To co oni tutaj piszą, to po prostu dziecinne argumenty, z którymi każdy wykształcony Świadek Jehowy, jest sobie w stanie poradzić.


Kłamstwo. Jeśli to niby prawda, to ciekawe czemu żaden ŚJ dotąd sobie z tym nie poradził. Nawet na proste pytania Cześka ŚJ nie są tu jak dotąd w stanie odpowiedzieć.


Wiewiórka:

Witam serdecznie. Od dłuzszego czasu mysle o przystąpieniu do ŚJ


Uważaj, bo możesz tego kiedyś żałować, jak wielu, których znam i znałem. Obyś znalazła tam duchowe spełnienie, jeśli już to zrobisz.

#11 polarm

polarm

    Domownik forum (501-1000)

  • Członkowie
  • PipPipPip
  • 510 Postów
  • Płeć:Male
  • Lokalizacja:Skierniewice

Napisano 2005-01-17, godz. 19:14

Wojtek napisał:

Halo Wiewiórka,

nie daj się zwieść opowieściami MA - to odstępca, która stara się za wszelką cenę odrócić innych od prawdy. Właśnie Jehowa zaczął sąd od domu Bożego, pomału lud boży odstępuje od głoszenia i dawania świadectwa (np. czasopismo Przebudźcie się będzie się od przyszłego roku rzadziej ukazywać), a niedługo, Jehowa w ogóle wstrzyma dzieło głoszenia. Wtedy dla wszystkich, którzy nie chcieli opowiedzieć się po stronie prawdy, czeka śmierć.

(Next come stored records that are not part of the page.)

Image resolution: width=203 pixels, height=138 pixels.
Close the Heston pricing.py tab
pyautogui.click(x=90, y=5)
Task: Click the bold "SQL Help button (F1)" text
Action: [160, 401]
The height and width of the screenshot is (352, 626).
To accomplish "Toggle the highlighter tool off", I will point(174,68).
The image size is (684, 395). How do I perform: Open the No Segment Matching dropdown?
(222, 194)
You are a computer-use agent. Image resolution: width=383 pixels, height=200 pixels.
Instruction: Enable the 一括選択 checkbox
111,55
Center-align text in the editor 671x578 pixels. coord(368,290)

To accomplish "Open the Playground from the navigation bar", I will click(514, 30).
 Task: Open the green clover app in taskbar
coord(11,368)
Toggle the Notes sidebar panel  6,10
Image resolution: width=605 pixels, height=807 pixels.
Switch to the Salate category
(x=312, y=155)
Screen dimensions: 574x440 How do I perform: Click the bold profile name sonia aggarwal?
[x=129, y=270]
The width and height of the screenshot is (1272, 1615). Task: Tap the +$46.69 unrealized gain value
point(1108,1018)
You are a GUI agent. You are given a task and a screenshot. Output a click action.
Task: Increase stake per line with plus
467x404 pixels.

Wiewiórka kochana proszę zwróć tylko uwagę na słowa tego "Anioła Miłosierdzia"
Ledwie zadeklarowałaś chęć przystąpienia do "najlepszej organizacji na świecie" (skromność i pokora) a już na samym wstępie masz się bać, że gdy tylko do niej nie przystąpisz no to popamiętasz. I kto to Cię straszy, kim on jest, kto dał mu prawo do takiej skrajnej bezczelności?
Cóż za granicząca ze zwykłym chamstwem próba zastraszania młodego człowieka.
Bo o tym, że jesteś młodym niedoświadczonym człowiekiem świadczy właśnie fakt że Ci ludzie (to Ty wiesz czym) zdołali Ci zaimponować. Stare wróble nie dają się zwieść byle czym , a przestraszone zrywają się do wysokiego lotu. Tego wysokiego lotu życzę Ci z całego serca.

Polarm

#12 Wojtek

Wojtek

    Początkujący (1-50)

  • Członkowie
  • Pip
  • 87 Postów

Napisano 2005-01-18, godz. 08:23

Halo Grodzik,

chętny jestem ci udzielić odpowiedzi na Twoje pytania - ale nie na forum. Pewni ludzie tutaj czytający argumenty i widzący, iż ktoś ma rację, natychmiast zmieniają fałszywe argumenty i wycofują, to co wcześniej powiedzieli. Takie zachowanie można np. spotkać u Bednarskiego. Postępowanie to natychmiast świadczy, kim jest człowiek, który to napisał, iż nie chodzi mu o poznanie prawdy, tylko o walczenie z nią. Zachowanie takie daje się natychmiast wykryć umiejętnie zadając pytania. Posłużę się może przykładem:

Jan Lewandowski ciągnął mnie za język, abym powiedział mu, gdzie to niby KK powołuje się na COMMA JOHANNEUM, na udowodnienie nauki o Trójcy. Po co mu ta informacja? Otóż po to, aby zakomunikować odpowiednim władzom o wycofaniu np. tego argumentu z pewnej strony internetowej, ewentualnie wycofać z produkcji pewne książki KK, które to zawierają (jest ich sporo). Potem, gdy to się stanie i np. pewien tekst zostanie zmieniony, potrafi powiedzieć pewnemu nie obeznanemu z tematem, iź fragmentu tego w ogóle nie było i że ŚJ dodali sami ten fragment, aby postawić w złym świetle KK. Postępowanie takich osób, jest mi bardzo dobrze znane. Osobiście rozmawiałem kiedyś z pewnym katolikiem, któremu pokazałem w imię boże w Nowym Testamencie podpisane IMPRIMATUR i NIHIL OBSTAT przez KK. Potrafił mi powiedzić w oczy, iź to ŚJ wydali takie dzieło w imieniu KK. Aż ręce opadają. Na pewno zauważyłeś, iź posłuźyłem się kiedyś podobnym argumentem tutaj na tym forum. I co się okazało? Jan Lewandowski zamiast uznać ten fakt, powiedział iź to pomyłka KK. Znam teraz kolejność. Teraz doniesie o tym, do odpowiednich władz kościoła, iż takie dzieło chodzi wśród ŚJ jako jeden z dowodów, i KK albo uniewaźni NIHIL OBSTAT, albo wycofa dzieło ze sprzedaży. KK jest dzisiaj w stanie wszystko zrobić, aby zasłonić prawdę, przed tymi, którzy giną.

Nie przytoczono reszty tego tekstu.